Tom, when he’d retired from farming and begun leasing out his land, had sold his equipment. One of the items Percy had taken in trade the previous winter that he really hadn’t needed, was a Kubota estate tractor. While it wasn’t suitable for large-scale farming, it was ideal for Tom’s city lot farming. The family that had owned it had been using it to mow their large yard, and for a garden.
Percy, though he had no need for it, and because of the Kubota’s utility, had kept all the attachments the family had for it intact. The tractor and implements were enough to set Tom up for the town farming. Partly because he simply didn’t want to get everything from Percy, on general principles, Tom made other deals for a pair of horses and a wagon, though they weren’t really needed for the ground prep work. The tractor would get done what he planned that fall.
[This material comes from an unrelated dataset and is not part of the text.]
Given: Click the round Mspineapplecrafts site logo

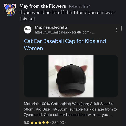Looking at the screenshot, I should click(28, 30).
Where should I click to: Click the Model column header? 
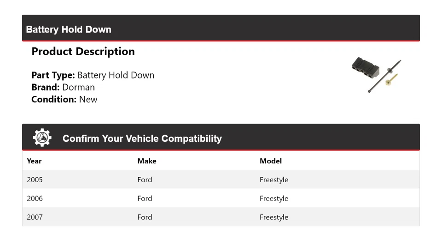(x=271, y=161)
Though he worked one day each week at Percy’s, as did Marie, Tom Junior, and Shirley, the rest of their time, other than town council time, was spent preparing several of the now houseless town lots for the spring. Remaining piping and such was taken down below ground level and carefully capped for possible future use. Then available manure from the animals being kept in town was spread and turned under. With the ground in furrows, it would accept all the moisture it would be getting through the rest of fall and throughout the winter.
At Percy’s urging, Tom prepared several basements that existed on some of the properties to hold water in the rare chance of a drought. Having seen the utility of Percy’s ice mound, he set up a system to make ice blocks to stack in a few of the basements that would then be covered with straw at the end of winter. The ice would be used the following summer to help keep some of his products cool until they could be sold.
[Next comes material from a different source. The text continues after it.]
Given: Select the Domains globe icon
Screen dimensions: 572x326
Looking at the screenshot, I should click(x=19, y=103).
People had learned a lesson the previous winter. Insulation was an important survival tool during the severe winters to be expected. Every acre of tall grass that grew naturally or had been sowed was used. Mostly for feed, but much of it found its way into, onto, or around buildings as insulation. Because of the great danger of fire, wherever possible it was covered with earth or a fair grade of adobe made from the local clay soils.
Tom converted one of the remaining large buildings into an insulated barn. With his team and wagon he moved some of the grass bales Percy baled up in order to insulate the barn. More were stored for feed and bedding for the winter for the wagon team, a riding horse, two brood sows, half a dozen piglets to be used for food that winter, two fresh cows, and two dozen chickens.